On Wednesday, by a vote of 367-58, the House passed a clean water bill designed to help communities, mostly in the Northeast and Great Lakes region repair and replace deteriorating municipal sewage systems. Despite White House objections that the cost was too high, the bill will spend $1.7 billion over 5 years in federal grants to help states and municipalities modernize wastewater systems and control sewage overflows that contaminate rivers and streams.

“No American should have to walk outside after a storm to see sewage in the streets,” said Rep. Doris Matsui (D-CA). According to a 2004 EPA report, 850 billion gallons of wastewater and storm water are released every year as combined storm overflow. There are also 23,000-75,000 incidents each year of sanitary sewer overflow. The incidents release 3-10 billion gallons of human waste into rivers, creeks, and streams each year. All told 40 million people in 772 communities are affected by this problem each year. 

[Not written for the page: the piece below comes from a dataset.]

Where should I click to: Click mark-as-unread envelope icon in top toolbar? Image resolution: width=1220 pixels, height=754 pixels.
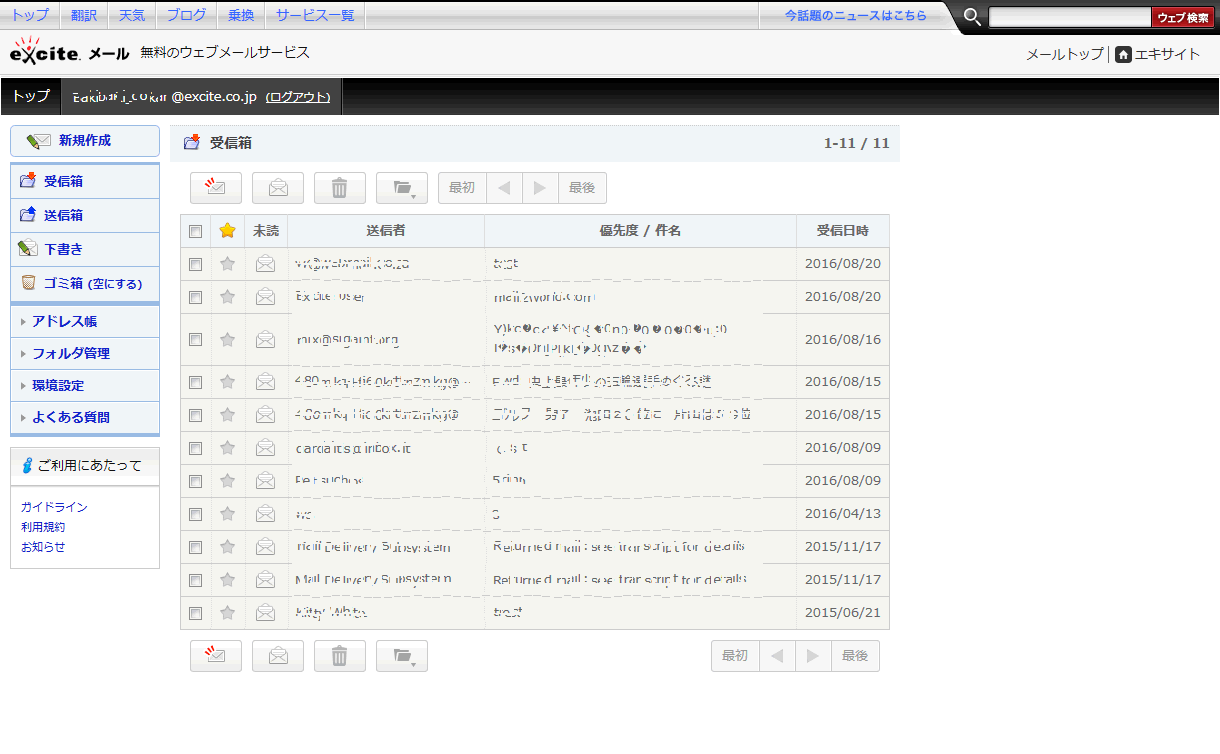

This administration’s argument that a price tag of a little more than 300 million dollars per year for five years is too much money, when they are giving billions of taxpayer dollars to private contractors to rebuild Iraq, is complete bunk. Do they want American citizens to believe that rebuilding Iraq is more important to them than keeping human waste out of our rivers and streams? I hope they realize that this is the message their sending, and it isn’t a good one.